INTRODUCTION TO THE GOSPEL OF JOHN
AUTHORSHIP AND DATE
The gospel itself is anonymous but the author is identified as “the disciple whom Jesus loved” (21:20). In spite of modern speculations to the effect that this “disciple” may have been Lazarus (11:3,36), an entire community or someone else, the consistent and reliable tradition of the early Fathers is that John of Zebedee was in fact the apostolic origin of the Gospel which now bears his name. There are indications that the author may have been a (Jewish) priest,920 a view which is not incompatible with John’s occupation as a fisherman and which harmonizes well with the focus of the Gospel (Jerusalem, Feasts, Temple). In the late second century, St.

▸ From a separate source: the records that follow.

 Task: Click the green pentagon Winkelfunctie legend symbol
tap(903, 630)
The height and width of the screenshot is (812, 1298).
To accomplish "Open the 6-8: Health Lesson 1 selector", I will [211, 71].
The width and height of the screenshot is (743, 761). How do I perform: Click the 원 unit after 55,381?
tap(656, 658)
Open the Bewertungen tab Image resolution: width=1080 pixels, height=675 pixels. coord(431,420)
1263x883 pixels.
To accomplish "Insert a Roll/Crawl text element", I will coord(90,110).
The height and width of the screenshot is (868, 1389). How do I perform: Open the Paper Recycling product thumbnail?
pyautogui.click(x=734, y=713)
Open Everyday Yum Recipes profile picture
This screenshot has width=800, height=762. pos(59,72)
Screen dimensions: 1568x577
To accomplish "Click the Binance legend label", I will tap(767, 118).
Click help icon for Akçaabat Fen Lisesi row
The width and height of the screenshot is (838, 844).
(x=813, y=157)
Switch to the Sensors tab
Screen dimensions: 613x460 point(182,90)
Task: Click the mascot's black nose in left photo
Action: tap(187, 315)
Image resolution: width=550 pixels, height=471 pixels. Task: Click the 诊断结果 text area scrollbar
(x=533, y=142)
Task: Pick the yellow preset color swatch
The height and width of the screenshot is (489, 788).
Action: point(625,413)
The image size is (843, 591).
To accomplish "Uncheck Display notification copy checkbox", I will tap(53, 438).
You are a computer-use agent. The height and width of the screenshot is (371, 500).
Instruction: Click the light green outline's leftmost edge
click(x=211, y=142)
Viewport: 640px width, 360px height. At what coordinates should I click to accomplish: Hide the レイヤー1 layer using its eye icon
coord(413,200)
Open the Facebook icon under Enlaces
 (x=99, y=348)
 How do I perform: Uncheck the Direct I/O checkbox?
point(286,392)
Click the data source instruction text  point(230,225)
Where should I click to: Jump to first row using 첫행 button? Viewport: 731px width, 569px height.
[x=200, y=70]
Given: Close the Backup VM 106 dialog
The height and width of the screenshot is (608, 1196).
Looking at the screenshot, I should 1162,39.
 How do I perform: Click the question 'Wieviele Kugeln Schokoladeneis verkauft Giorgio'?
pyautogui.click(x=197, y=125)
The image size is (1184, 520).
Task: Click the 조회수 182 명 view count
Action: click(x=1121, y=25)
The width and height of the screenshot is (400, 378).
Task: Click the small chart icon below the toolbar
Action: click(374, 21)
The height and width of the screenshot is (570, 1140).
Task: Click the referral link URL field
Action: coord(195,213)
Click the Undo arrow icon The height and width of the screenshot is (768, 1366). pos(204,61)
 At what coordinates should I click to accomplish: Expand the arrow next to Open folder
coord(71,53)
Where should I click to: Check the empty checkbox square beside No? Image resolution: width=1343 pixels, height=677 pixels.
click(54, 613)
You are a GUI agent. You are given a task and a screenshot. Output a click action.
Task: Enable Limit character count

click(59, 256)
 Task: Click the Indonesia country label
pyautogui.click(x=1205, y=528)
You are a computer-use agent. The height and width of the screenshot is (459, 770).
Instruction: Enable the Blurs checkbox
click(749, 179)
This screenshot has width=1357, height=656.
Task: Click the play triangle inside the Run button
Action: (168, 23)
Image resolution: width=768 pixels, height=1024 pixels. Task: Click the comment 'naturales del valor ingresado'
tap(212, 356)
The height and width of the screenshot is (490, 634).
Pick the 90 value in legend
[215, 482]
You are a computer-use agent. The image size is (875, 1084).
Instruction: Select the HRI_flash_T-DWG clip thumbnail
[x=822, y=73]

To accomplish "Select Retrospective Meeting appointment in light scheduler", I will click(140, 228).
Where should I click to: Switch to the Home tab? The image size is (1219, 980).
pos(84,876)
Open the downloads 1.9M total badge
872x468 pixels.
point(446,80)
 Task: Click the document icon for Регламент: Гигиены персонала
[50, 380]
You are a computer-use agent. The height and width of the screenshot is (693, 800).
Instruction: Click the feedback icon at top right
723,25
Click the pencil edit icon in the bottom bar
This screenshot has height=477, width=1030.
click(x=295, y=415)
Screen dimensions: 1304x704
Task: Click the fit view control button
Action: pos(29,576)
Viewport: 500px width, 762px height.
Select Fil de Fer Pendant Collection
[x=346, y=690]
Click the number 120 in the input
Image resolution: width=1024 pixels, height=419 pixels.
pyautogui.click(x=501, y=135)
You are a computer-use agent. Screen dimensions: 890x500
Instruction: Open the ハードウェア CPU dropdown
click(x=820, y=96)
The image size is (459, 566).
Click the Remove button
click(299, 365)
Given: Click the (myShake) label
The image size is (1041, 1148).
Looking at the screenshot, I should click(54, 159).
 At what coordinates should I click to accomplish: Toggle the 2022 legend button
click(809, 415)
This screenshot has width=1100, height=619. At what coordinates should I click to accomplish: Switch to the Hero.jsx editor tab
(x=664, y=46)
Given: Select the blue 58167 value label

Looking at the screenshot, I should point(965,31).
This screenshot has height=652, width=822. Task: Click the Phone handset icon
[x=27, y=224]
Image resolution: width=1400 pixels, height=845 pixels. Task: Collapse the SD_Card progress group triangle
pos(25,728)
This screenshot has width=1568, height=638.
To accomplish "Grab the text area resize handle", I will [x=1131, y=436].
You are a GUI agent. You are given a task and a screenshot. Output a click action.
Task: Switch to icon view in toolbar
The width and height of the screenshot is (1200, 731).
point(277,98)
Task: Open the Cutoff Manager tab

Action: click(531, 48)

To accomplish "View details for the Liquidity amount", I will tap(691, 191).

Polycrates of Ephesus evoked the not-so-distant memory of the Apostle John with these words:
There is also John, who leaned on the Lord’s breast who was a priest wearing the petalon (high-priestly miter or crown), a witness and a teacher, and he sleeps at Ephesus.921
Early Christians (including Theophilus of Antioch, Irenaeus of Lyons and Clement of Alexandria) have handed down a consistent tradition indicating that John would have written his gospel in Ephesus, around the year 96.922 Based on internal evidence (such as 5:2 “there is in Jerusalem”), some scholars also deem it possible that the fourth gospel was written before the year 70 AD and completed (or published, or released to other Churches) at a later time.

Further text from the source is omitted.